Le procedure legali ora avviate sono in parte conseguenza delle nuove regole nella politica agricola europea e nella politica per la biodiversità, come sono state integrate nella nuova strategia alimentare. Già prima del Green Deal e della politica climatica, nell’UE era stabilito che gli Stati membri dovessero ridurre l’inquinamento delle acque sotterranee.
Alla fine dello scorso anno la Commissione europea ha deciso che i Paesi Bassi non possono più usufruire gradualmente della deroga sui fertilizzanti perché hanno fatto troppo poco contro l’inquinamento da nitrati delle acque di falda.
La politica ambientale europea viene definita a livello UE, ma il controllo e l’applicazione devono essere effettuati dagli Stati membri stessi. In precedenza, sotto la minaccia di multe milionarie UE, la Germania ha dovuto limitare drasticamente lo spargimento di letame.
Bulgaria, Grecia, Italia, Portogallo e Lettonia vengono ora criticati perché applicano le regole UE in modo insufficiente. La direttiva UE sulle acque ha come obiettivo proteggere le acque superficiali da ulteriori deterioramenti e inquinamenti. Richiede anche la tutela e il miglioramento degli ecosistemi e delle risorse. La direttiva UE stabilisce che entro il 2027 tutte le acque devono almeno raggiungere una buona condizione.
Secondo la Commissione, Irlanda e gli altri cinque Stati membri non hanno predisposto un piano d’azione per affrontare l’introduzione e la diffusione di specie vegetali non autoctone. Inoltre, l’Estonia deve prendere misure per gestire meglio le sue aree Natura 2000 e rispettare gli obblighi della Direttiva Habitat.
Nonostante i progressi parziali in vari Paesi UE, la Commissione ha dichiarato che i Paesi contestati non hanno affrontato completamente le critiche europee precedenti con piani d’azione adeguati.

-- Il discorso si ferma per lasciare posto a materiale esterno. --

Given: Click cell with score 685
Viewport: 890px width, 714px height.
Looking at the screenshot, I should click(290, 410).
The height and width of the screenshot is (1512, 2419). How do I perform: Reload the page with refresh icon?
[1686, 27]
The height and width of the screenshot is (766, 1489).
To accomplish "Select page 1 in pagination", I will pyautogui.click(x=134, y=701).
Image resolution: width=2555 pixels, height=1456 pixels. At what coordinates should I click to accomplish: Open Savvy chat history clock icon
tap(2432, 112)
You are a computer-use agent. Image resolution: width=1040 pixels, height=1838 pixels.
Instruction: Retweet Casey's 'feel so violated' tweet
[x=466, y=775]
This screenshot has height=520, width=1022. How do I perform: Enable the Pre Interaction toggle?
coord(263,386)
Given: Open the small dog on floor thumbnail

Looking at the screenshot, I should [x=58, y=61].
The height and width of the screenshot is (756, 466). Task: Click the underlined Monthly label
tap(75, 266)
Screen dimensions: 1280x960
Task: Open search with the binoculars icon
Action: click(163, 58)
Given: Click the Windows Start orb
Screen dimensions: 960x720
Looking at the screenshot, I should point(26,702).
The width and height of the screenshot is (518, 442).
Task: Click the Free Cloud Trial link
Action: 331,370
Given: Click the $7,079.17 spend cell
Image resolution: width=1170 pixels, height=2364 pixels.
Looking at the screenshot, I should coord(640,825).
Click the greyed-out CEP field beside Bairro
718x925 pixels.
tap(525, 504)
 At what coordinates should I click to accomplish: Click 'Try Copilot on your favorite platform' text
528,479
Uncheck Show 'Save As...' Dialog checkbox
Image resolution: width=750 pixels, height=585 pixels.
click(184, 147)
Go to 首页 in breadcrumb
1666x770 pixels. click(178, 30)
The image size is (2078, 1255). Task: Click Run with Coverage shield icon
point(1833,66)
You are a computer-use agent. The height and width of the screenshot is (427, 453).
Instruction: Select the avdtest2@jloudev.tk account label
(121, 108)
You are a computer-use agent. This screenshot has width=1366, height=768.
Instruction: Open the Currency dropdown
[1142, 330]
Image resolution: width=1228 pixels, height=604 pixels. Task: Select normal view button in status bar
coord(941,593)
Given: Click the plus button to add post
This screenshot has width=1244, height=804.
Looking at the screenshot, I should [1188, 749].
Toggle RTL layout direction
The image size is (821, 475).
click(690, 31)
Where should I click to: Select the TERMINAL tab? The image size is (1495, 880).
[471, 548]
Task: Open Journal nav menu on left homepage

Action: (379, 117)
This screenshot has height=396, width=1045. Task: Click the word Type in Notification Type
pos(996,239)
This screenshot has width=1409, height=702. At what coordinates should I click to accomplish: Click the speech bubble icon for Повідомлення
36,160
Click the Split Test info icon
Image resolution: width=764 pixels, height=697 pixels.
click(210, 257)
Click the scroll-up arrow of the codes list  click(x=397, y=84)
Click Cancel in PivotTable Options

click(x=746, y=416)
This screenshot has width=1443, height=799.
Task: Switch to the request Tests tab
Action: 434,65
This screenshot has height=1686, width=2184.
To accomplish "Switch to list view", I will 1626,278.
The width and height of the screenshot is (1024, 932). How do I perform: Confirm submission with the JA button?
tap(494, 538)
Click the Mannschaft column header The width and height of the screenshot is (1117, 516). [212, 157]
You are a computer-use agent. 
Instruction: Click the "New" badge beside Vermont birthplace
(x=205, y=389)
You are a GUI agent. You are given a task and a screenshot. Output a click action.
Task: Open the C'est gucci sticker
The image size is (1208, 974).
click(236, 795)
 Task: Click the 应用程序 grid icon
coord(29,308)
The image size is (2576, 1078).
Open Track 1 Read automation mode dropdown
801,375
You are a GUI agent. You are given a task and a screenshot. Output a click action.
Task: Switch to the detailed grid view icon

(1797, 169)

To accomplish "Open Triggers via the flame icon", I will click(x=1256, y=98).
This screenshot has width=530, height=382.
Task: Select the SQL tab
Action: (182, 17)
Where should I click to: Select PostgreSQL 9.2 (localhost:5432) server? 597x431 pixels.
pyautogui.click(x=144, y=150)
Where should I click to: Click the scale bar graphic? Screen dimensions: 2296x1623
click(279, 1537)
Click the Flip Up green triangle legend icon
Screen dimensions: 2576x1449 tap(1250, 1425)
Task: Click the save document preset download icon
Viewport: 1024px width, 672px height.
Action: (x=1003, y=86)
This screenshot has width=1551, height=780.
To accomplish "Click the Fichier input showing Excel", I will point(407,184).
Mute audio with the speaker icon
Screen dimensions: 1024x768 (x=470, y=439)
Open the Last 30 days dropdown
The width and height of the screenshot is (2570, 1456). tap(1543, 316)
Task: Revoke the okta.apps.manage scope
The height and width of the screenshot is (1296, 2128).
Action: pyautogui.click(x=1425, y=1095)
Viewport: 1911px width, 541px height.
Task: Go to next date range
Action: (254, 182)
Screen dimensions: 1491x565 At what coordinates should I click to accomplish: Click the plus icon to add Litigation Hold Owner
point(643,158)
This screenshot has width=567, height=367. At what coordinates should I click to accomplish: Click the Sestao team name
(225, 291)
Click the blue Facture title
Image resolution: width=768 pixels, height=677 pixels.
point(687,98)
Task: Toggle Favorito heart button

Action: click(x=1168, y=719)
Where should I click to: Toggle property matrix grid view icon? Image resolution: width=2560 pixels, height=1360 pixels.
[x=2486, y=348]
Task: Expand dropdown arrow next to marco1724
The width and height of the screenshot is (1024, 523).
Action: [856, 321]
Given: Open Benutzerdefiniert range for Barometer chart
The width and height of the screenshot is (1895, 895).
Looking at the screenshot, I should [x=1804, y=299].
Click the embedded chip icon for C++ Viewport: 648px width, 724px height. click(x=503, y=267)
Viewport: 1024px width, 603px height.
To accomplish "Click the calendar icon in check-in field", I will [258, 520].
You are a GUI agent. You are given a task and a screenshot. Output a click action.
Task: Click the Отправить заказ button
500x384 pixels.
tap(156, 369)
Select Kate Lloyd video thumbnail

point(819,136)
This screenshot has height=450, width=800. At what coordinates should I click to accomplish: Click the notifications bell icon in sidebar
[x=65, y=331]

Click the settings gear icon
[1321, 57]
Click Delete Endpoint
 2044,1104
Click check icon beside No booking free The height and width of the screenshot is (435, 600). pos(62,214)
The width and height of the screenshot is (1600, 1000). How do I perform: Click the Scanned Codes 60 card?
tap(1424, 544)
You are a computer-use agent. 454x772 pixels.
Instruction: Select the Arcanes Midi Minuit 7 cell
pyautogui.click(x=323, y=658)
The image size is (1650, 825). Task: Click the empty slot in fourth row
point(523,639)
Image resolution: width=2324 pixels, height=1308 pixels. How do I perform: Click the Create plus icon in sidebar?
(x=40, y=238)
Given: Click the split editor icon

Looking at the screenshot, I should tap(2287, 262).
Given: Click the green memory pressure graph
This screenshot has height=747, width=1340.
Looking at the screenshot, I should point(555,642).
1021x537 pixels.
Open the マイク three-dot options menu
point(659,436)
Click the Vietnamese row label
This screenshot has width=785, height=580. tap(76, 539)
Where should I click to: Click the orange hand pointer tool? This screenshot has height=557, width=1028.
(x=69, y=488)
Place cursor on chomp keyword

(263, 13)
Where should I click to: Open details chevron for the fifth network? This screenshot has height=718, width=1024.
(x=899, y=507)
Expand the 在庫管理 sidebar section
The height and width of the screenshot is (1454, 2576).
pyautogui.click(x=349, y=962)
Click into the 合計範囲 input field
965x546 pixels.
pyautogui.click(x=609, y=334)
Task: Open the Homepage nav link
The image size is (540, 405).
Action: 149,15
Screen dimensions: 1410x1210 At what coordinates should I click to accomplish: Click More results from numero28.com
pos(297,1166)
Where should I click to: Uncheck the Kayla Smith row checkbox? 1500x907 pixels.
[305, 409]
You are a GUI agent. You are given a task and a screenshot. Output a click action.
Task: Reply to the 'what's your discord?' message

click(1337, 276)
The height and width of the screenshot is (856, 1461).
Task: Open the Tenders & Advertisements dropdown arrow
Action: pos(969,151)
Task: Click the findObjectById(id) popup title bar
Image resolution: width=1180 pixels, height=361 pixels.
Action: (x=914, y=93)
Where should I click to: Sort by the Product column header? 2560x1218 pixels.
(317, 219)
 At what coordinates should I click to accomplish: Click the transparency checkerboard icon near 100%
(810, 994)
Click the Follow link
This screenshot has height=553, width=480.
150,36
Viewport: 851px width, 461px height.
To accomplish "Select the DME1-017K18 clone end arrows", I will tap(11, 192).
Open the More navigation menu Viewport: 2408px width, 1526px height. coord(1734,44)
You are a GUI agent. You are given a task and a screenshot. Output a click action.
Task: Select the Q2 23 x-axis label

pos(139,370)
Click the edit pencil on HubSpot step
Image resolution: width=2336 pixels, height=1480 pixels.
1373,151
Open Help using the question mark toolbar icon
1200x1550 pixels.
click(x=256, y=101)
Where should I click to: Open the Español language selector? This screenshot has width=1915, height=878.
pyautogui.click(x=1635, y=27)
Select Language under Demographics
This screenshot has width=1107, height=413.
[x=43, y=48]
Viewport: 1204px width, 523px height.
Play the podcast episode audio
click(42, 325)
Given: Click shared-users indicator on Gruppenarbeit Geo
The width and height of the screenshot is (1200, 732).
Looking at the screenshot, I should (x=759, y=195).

Anche Bulgaria e Slovacchia devono temere multe perché esitano ad adeguarsi alle regole europee sulla sostenibilità energetica. La Commissione europea porta entrambi i Paesi davanti alla Corte di giustizia europea e richiede “sanzioni finanziarie”. I due Paesi non hanno ancora implementato nessuna delle normative UE sulle energie rinnovabili, come quelle eoliche e solari.
Nessuno dei 27 Stati membri ha recepito in tempo tutte le parti di quella direttiva energetica, ma secondo Bruxelles Bulgaria e Slovacchia esagerano. Dopo numerosi avvertimenti, l’esecutivo UE si rivolge ora al giudice europeo. Questo potrà imporre multe e sanzioni coercitive.